**Data for the task:**

----

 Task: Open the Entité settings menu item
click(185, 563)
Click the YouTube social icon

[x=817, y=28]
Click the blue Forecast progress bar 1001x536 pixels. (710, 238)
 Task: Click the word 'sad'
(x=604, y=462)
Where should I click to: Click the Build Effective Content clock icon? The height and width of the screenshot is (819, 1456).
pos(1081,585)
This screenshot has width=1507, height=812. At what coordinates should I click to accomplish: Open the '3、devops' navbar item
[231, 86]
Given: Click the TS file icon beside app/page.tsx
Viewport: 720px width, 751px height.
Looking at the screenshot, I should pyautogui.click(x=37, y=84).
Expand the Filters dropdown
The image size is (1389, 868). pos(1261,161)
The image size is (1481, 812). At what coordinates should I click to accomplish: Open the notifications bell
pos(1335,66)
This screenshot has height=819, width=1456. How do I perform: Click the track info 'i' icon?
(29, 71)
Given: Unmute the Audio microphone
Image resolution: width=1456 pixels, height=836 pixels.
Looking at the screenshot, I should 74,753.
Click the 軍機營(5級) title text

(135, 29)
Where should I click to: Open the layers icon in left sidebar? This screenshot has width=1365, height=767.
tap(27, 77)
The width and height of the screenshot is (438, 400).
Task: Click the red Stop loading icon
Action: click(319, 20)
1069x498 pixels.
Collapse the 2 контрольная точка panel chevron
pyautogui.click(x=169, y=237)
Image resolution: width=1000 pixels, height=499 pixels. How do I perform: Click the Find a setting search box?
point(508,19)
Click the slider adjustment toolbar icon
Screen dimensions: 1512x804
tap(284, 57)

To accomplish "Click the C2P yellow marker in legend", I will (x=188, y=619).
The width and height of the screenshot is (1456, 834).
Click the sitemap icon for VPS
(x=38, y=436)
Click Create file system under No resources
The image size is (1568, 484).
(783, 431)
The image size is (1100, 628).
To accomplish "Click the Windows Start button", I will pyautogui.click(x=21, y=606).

----

**Your instructions:** Reproduce the data above word for word, starting at the line containing "Where should I click to: Open" and ending at the line containing "Action: click(319, 20)".

**Answer:**
Where should I click to: Open the layers icon in left sidebar? This screenshot has width=1365, height=767.
tap(27, 77)
The width and height of the screenshot is (438, 400).
Task: Click the red Stop loading icon
Action: click(319, 20)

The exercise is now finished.